During a coastal rainstorm,
I play Sounds of the Sea: Volume I
to drown out the thunderclaps.
I’ve been working my way
through all of my father’s albums
as one long tribute concert,
but I’d reserved this oddity.
The marine timbre seems fitting now
with the rain enclosing my living
room like some sort of submarine.
It’s a curious record from 1952,
and I can see my father smiling
as he finds it amid a dusty bin
at an estate sale, where he and my mother
would comb through what the dead couldn’t take with them.
Album in hand, he’d have turned to her, called out Joy!—
flipped it to the side so she could see the title and nod her approval—
before slipping it under his arm to keep.
In my father’s house, my mother and I found
molded dishes, a rusted jukebox,
the blood-spattered couch.
But his vinyls, pristine.
My living room fills with analog sound, tall like my father.
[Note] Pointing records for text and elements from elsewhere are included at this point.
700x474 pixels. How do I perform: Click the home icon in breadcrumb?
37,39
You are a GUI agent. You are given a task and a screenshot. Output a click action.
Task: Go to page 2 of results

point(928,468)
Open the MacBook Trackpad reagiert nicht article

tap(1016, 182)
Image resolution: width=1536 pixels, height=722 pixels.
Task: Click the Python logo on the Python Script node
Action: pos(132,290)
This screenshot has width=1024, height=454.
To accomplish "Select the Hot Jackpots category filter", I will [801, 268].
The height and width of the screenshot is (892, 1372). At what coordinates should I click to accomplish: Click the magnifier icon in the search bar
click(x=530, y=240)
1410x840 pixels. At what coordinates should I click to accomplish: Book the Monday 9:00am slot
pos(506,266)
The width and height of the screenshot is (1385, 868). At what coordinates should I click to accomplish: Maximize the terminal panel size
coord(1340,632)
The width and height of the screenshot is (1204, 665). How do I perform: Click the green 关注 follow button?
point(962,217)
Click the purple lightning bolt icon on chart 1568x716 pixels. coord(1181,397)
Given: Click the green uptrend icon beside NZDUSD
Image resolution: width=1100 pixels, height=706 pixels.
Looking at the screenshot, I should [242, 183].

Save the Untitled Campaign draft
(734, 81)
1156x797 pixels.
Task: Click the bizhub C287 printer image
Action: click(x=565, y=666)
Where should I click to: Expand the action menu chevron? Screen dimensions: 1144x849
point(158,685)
Underwater gurgles—some as innocent as two children
splashing each other in a warm bathtub.
Others eerie: “2000 Fathoms Down” moans
spectral from another kind of abyss.
Now, the record spins the way his mind spun
around the maelstrom my mother left within
him. Side A ends, and, for a moment,
I let the needle scratch at the center label
to replicate the sound of fire in his woodstove
where he warmed his feet before he chilled his body.
The medics found him cold as the spring water
that flowed down from the frozen hills that December.
And even above the sound of the record, thunder booms,
reverberates like my father’s laugh, which opened out of him, wide as an estuary,
echoes like a shotgun.
I imagine it in his mouth: cold
and tasting of metal as he cried.
He had to have cried.
In all of the versions that play in my head, he cries.
When the rain passes, the record will return to its sleeve.
I’ll go out back, unlock the tool shed, and
drag my maul across the wet earth
to the stump of the ash tree. The remains
left for me to remove, bit by bit, after
some burrowing beetle ate away at it from within
until the tree gave up and the leaves browned
and fell to the ground too early in its season.
The stump rests in its ruin, a jagged and dead reminder.
I drilled holes into its sides, poured in Epsom salts,
and it rots a little more with each storm. I hack away,
swing the maul in an arc, the way my father chopped wood
with his axe, trying to store enough fuel to keep him going
through those harsh winters that made it seem as though
spring would never come. I return to the stump again
and again, drive my wedge into its body.